Most critics take notes while watching movies, the better not to forget their pithiest thoughts when it’s time to write the review. Here are a couple I jotted down at a screening of “Life During Wartime.” “Am I supposed to be laughing? This is about suicide and pedophilia and all kinds of really sad, confused people. Why am I laughing?”
There’s nothing actually funny about the film. It’s a look at extremely dysfunctional modern American families and romantic relationships gone bad and various people who, no matter how hard they try, can’t cope with the cards they’ve been dealt. Then the script goes further and starts wondering how the sins of mothers and fathers might later affect their sons and daughters.
Not funny. Yet there I was, laughing. A bit nervously, to be sure, but right out loud, maybe at the over-the-top darkness of it all.
“Life During Wartime” is the newest in a refreshingly (and disturbingly) offbeat series of films by Todd Solondz, a true auteur who also made “Welcome to the Dollhouse” and “Happiness.” And it’s a follow-up to 1998’s “Happiness.” Some will call it a sequel to that film, which covered three dissimilar sisters, lots of emotional mistakes, and zeroed in on a man fighting a losing battle with inner demons.

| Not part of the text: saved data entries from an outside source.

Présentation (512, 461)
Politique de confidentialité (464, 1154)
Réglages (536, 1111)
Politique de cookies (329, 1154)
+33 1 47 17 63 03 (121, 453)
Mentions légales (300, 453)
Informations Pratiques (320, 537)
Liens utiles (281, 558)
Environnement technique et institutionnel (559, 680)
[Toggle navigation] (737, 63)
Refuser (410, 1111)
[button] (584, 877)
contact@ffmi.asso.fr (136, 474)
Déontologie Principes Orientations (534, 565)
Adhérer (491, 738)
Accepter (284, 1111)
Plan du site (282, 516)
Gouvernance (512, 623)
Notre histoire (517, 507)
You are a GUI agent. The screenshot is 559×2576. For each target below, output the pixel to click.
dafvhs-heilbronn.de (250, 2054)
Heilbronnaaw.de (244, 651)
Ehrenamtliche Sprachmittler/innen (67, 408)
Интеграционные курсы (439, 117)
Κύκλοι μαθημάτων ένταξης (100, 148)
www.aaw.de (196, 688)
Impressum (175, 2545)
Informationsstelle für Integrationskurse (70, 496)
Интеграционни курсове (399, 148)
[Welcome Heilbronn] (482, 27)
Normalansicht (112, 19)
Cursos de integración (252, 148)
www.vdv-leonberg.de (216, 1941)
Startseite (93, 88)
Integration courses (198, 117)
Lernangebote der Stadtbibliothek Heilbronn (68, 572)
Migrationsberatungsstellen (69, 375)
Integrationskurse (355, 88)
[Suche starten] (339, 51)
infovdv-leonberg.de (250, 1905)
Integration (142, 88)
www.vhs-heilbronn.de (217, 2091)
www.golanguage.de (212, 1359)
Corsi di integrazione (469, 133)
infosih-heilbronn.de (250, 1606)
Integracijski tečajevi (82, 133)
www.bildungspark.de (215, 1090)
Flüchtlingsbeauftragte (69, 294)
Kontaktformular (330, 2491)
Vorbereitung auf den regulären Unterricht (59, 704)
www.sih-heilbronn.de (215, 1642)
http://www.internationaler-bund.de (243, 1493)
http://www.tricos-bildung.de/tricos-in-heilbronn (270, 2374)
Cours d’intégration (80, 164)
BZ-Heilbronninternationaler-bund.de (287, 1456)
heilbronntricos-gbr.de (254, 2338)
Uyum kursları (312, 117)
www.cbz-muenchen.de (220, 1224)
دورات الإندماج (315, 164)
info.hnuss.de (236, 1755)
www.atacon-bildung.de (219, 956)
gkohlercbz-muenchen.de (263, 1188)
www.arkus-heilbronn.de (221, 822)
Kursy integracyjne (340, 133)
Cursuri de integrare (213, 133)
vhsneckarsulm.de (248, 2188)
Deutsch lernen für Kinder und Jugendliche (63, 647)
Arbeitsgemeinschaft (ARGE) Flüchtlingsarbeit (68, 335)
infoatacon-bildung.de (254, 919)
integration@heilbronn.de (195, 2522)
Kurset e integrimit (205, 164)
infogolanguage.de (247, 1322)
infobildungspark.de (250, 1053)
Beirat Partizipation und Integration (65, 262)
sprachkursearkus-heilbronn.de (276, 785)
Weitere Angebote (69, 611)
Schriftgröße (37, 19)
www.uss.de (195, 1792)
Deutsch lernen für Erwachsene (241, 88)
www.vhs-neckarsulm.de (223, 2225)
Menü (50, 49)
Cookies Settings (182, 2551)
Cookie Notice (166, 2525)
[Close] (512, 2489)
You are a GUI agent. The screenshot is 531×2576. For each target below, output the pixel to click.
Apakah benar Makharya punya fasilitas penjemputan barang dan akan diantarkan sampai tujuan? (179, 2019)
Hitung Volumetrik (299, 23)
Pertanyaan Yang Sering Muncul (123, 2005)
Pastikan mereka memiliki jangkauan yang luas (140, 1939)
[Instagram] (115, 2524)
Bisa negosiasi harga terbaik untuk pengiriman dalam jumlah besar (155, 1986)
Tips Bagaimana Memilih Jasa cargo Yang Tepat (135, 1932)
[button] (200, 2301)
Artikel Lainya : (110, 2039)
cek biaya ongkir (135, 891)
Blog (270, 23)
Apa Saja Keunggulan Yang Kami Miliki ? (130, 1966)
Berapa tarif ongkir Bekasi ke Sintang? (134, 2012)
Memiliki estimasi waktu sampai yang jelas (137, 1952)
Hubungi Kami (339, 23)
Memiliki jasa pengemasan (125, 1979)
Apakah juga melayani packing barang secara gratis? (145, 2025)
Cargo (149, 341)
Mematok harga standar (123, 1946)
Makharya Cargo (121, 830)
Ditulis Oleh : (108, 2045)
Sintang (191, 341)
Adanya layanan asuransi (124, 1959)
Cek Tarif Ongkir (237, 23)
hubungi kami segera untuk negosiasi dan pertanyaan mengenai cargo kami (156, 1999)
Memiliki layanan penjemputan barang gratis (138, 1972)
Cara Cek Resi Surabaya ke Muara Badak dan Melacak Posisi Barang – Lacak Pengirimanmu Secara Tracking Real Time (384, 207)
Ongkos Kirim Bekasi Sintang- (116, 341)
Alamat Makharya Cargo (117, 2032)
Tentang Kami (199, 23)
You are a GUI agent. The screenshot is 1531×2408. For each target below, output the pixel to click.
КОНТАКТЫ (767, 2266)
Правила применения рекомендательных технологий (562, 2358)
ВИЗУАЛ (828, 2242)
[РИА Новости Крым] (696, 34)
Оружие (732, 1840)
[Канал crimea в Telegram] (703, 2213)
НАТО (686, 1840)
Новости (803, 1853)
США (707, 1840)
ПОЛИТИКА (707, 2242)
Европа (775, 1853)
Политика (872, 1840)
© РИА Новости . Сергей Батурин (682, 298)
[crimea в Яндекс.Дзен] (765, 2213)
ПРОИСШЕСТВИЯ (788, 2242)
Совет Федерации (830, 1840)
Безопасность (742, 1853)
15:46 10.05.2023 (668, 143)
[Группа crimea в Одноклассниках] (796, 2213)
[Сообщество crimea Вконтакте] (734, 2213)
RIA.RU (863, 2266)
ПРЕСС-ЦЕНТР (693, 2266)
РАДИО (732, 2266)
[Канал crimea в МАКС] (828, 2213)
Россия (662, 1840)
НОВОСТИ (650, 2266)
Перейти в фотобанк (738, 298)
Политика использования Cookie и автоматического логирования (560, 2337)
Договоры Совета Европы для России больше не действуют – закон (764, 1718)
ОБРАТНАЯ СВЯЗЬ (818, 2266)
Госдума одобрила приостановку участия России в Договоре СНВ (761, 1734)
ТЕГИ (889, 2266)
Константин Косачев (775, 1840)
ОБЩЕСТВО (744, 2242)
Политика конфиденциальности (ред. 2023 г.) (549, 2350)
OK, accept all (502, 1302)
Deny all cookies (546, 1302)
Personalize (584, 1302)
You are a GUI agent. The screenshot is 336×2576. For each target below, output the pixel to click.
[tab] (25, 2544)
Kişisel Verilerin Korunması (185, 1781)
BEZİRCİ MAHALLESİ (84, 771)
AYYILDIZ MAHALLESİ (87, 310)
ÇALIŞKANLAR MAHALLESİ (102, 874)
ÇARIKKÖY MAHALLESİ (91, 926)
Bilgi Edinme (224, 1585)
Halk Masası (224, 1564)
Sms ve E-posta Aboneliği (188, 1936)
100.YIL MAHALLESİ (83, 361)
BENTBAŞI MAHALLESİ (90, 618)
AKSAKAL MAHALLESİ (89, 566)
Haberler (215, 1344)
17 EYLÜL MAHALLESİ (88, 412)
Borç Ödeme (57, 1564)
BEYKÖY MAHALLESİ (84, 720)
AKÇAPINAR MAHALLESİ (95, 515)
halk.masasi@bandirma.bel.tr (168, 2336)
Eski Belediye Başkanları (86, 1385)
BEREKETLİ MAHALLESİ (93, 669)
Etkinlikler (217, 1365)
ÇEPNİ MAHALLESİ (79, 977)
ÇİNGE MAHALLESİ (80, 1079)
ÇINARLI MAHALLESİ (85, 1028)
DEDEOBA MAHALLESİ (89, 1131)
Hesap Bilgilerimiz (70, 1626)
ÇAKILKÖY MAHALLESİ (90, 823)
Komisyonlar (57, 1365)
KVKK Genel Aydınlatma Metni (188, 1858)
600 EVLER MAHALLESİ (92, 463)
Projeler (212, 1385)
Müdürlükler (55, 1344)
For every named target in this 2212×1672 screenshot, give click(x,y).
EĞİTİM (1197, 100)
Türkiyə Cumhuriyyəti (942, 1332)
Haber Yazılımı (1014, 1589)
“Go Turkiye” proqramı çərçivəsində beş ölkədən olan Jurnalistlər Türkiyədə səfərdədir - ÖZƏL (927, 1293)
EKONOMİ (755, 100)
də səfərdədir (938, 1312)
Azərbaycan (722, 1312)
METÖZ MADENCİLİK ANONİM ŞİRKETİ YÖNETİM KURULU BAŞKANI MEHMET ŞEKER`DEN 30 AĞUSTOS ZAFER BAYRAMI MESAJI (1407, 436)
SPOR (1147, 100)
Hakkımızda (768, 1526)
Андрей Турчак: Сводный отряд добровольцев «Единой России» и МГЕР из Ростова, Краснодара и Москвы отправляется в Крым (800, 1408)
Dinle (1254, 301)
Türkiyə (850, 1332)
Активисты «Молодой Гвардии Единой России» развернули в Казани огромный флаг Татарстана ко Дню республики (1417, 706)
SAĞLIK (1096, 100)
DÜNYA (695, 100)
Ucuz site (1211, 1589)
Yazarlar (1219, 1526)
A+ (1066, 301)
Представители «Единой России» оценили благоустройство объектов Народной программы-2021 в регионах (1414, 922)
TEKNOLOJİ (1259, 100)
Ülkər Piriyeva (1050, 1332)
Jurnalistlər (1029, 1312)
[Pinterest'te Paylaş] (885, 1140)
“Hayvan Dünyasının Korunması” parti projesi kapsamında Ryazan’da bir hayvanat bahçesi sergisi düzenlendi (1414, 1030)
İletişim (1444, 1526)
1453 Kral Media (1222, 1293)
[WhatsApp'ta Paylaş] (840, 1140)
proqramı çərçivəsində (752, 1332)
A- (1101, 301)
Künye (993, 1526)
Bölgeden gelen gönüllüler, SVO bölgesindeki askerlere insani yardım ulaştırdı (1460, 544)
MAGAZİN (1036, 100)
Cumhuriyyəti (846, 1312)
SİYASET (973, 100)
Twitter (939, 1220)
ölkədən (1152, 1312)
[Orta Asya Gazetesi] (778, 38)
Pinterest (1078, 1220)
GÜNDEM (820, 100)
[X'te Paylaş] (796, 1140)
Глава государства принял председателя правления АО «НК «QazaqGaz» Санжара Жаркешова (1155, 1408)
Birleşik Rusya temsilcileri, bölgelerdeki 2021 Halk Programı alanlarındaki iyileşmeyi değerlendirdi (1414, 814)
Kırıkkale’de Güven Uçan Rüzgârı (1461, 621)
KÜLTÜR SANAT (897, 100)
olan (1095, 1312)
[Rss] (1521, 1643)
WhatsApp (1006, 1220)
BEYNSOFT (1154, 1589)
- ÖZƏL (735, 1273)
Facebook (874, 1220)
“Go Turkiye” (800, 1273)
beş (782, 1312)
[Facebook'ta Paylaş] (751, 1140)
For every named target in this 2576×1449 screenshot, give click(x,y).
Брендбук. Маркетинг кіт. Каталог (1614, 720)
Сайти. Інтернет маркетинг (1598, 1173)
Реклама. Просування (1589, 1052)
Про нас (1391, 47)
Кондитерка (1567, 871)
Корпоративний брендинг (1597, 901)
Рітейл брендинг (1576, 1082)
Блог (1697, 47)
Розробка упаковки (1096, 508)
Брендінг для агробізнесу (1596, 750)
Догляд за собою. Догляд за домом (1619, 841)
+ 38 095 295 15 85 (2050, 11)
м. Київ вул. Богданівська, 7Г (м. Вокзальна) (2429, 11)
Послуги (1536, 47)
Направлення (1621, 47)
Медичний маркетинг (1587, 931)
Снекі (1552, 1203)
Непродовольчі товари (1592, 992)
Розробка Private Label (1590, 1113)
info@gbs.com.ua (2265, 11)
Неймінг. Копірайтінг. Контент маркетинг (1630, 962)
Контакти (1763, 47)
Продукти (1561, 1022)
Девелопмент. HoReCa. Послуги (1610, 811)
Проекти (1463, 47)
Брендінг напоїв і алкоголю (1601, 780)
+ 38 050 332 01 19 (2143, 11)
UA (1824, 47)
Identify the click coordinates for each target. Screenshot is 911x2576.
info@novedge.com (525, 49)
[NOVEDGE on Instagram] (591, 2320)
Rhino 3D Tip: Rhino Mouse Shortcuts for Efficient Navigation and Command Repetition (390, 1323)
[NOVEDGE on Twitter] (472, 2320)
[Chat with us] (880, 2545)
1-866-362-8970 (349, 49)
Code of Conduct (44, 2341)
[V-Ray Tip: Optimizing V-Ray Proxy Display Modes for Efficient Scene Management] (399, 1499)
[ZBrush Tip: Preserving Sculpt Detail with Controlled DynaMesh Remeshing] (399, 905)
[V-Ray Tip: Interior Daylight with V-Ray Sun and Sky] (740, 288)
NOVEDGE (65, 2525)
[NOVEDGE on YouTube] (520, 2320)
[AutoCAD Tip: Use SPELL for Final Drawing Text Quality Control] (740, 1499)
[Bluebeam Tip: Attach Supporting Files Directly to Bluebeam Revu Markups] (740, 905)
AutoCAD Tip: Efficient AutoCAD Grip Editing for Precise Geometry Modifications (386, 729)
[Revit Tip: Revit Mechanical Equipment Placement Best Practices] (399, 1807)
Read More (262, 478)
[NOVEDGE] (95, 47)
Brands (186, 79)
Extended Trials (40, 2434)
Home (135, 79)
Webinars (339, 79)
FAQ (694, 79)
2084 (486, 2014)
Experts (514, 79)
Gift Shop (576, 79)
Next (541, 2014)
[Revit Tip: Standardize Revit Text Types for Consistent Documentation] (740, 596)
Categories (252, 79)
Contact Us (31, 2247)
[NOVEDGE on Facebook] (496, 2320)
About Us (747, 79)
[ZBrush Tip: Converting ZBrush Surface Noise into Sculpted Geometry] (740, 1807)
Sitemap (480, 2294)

But it sure doesn’t follow any traditions of sequels. It probably takes place about 10 years after the original film. But some of the characters have only aged five years, while others have probably gone closer to 15. One character named Allen was white in the original (played by Philip Seymour Hoffman) but is now black (played by Michael K. Williams). That’s weird enough, but Solondz seems to be taking everything as far as possible in this film. Almost all of the characters from “Happiness” (along with a couple from “Dollhouse”) are back, but not one of them is played by the actor who played them before.
The heartbreakingly sad Andy (originally Jon Lovitz) comes across as even more sullen courtesy of Paul Reubens. The original’s pedophile – brilliantly played by Dylan Baker to give the character some sympathy due to his sickness controlling him – has been released back into society with dead eyes showing no hope, played with equal brilliance by Ciaran Hinds.
The multiple stories here touch on the three sisters – one chatty and pill-addled (Allison Janney), one flummoxed (Shirley Henderson), one self-centered (Ally Sheedy) – who have followed very different paths; on finding love at a late age (Janney and Michael Lerner); on a desperate woman (Charlotte Rampling in a daring performance) who’s unafraid to tell new men in her life that she’s a monster; and on a young boy (Dylan Riley Snyder) who discovers that his father isn’t dead after all, but he’s been in jail for a decade for committing unspeakable acts.